What to do: Repeat, word for word, every line between the one holding "Identify the location of status-bar: Oct" and the one holding "(192, 823).", inclusive.

Dataset entries:
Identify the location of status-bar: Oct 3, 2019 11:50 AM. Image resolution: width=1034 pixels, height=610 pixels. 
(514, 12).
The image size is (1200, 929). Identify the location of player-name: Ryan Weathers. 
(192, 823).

---

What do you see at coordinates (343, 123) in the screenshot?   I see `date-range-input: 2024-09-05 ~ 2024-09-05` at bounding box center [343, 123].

Solution to this task:
Identify the location of status-bar: Oct 3, 2019 11:50 AM. Image resolution: width=1034 pixels, height=610 pixels. 
(514, 12).
The image size is (1200, 929). Identify the location of player-name: Ryan Weathers. 
(192, 823).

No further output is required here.